EXERCISE OBJECTIVE: Write only how many lines in this data include "first".

INFORMATION SHOWN below:

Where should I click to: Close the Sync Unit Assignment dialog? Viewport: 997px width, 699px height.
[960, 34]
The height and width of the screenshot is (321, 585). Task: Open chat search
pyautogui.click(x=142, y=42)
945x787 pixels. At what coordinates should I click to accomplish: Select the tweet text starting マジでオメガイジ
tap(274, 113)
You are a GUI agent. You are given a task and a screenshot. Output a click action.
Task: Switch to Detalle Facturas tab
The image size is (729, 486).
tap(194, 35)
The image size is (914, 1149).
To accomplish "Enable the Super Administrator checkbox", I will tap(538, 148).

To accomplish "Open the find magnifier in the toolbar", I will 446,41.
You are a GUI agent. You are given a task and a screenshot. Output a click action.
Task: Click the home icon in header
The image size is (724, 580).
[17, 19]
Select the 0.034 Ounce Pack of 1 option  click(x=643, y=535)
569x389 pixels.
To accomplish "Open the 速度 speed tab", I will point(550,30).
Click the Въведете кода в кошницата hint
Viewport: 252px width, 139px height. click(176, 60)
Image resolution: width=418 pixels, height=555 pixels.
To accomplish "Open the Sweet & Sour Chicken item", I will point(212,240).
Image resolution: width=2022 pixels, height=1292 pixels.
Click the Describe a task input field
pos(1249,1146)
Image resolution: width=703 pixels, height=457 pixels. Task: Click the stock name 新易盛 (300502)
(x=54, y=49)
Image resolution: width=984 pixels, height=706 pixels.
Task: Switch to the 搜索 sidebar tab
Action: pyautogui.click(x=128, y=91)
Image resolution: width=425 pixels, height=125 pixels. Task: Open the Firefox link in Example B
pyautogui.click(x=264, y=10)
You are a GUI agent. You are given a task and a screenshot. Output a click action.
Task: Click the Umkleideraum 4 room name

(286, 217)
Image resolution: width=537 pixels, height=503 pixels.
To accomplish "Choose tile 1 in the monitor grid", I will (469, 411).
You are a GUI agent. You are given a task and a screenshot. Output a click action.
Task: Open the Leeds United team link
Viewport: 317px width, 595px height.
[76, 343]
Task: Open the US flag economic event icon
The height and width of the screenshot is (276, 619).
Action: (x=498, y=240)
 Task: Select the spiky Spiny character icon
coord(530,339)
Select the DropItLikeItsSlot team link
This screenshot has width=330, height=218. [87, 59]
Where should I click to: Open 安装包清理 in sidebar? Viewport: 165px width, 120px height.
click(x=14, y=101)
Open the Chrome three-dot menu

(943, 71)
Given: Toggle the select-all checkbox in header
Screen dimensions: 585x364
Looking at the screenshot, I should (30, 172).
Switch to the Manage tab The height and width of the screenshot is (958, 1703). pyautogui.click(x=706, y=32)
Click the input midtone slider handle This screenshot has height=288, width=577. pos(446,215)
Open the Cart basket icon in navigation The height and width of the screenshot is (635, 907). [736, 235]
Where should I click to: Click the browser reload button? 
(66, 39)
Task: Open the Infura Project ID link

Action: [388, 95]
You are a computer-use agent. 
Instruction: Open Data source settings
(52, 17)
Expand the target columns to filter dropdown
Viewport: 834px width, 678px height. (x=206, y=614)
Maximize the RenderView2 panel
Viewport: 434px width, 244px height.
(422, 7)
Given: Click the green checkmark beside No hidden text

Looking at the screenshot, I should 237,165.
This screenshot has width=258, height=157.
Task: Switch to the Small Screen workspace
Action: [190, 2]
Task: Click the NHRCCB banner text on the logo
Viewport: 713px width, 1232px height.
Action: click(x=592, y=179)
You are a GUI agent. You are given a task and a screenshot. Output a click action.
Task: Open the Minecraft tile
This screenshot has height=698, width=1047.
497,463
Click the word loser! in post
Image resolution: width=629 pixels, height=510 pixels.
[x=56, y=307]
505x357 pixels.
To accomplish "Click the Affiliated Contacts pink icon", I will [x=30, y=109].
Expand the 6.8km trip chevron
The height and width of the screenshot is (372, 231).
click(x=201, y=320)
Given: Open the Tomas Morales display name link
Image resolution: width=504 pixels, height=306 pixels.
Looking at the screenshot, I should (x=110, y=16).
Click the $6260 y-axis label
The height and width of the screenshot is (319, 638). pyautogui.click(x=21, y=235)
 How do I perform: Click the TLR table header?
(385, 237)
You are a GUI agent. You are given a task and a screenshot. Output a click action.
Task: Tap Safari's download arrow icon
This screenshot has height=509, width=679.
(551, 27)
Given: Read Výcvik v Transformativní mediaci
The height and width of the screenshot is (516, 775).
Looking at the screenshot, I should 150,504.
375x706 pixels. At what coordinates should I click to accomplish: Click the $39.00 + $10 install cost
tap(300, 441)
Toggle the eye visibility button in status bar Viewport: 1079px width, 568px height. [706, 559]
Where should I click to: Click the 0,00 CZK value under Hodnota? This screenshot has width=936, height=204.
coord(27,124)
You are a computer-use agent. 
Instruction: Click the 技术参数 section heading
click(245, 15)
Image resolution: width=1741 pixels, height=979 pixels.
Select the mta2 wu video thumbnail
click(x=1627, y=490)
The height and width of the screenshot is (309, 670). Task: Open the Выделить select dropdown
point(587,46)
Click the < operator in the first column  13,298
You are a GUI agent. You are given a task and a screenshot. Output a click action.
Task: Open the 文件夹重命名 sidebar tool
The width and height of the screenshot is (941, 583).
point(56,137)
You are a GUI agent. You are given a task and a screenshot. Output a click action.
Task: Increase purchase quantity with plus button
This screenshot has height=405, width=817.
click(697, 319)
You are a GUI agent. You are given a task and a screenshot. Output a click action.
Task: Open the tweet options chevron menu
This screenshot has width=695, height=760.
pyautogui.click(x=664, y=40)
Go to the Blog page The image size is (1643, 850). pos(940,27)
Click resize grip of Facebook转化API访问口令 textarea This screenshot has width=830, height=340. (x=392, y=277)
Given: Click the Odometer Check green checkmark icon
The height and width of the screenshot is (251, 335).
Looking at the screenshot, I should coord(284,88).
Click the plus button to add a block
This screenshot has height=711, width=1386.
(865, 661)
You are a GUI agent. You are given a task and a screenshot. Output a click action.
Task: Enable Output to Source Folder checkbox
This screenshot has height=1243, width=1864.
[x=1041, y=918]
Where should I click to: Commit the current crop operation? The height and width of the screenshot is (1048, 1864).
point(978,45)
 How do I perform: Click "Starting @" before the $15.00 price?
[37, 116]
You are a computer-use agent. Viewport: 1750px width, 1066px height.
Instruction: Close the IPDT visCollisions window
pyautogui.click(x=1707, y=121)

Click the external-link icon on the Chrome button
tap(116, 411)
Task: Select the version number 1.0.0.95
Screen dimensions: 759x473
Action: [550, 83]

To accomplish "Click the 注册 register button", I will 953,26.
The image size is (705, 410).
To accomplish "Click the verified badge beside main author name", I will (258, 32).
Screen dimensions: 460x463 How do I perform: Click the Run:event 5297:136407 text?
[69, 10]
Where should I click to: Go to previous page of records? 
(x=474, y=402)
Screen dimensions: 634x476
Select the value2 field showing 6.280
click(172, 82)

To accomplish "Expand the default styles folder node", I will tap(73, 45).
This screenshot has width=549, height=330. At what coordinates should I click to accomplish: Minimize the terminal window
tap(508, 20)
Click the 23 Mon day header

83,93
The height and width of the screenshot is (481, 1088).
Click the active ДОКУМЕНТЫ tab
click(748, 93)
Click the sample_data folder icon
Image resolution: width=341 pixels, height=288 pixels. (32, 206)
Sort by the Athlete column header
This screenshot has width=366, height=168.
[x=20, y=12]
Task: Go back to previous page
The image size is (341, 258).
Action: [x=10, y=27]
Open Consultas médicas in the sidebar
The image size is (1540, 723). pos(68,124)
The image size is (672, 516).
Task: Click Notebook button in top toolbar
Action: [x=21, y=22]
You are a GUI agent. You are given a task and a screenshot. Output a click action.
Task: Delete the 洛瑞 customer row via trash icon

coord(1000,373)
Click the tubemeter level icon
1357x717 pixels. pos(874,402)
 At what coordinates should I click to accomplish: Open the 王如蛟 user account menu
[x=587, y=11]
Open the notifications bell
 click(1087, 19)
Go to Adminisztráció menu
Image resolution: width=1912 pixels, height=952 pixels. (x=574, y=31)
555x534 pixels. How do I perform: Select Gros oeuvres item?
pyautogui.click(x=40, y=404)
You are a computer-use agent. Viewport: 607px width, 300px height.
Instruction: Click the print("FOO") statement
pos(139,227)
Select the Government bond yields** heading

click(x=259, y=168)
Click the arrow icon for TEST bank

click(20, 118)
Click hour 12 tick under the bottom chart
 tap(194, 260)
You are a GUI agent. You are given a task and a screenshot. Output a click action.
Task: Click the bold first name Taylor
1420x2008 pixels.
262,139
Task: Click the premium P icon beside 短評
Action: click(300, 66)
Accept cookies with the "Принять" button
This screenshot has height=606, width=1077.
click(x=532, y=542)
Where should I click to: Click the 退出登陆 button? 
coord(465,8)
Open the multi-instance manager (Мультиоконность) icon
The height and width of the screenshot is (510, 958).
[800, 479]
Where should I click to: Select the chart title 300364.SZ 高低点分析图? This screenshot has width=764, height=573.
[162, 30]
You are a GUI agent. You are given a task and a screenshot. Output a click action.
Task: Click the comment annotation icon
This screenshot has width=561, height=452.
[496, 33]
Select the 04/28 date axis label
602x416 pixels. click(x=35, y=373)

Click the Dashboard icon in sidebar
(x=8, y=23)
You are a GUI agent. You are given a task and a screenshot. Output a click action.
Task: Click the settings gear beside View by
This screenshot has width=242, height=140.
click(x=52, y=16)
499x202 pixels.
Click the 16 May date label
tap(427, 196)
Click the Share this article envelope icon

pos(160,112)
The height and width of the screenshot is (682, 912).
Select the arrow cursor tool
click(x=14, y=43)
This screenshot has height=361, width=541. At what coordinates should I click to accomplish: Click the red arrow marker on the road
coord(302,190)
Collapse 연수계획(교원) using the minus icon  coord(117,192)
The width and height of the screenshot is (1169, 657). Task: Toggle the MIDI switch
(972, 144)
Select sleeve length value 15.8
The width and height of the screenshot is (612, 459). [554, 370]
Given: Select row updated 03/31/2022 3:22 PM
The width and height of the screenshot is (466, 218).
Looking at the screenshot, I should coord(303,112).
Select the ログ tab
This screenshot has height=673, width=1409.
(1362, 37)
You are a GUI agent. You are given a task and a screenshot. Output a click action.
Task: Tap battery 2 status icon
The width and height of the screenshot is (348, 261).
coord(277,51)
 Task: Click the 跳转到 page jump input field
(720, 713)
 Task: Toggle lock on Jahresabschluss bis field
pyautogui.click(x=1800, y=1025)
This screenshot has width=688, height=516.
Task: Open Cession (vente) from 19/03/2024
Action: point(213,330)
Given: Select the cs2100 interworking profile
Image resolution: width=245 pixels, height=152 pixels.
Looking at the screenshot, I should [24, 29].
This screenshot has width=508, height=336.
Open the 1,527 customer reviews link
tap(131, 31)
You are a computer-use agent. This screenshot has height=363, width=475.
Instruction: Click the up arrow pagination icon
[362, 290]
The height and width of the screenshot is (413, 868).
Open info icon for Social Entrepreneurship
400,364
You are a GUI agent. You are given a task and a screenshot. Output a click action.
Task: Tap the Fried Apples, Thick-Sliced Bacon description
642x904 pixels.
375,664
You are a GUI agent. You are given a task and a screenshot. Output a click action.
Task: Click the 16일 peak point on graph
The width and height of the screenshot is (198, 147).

End of INFORMATION SHOWN.

RESULT OF THIS EXERCISE: 2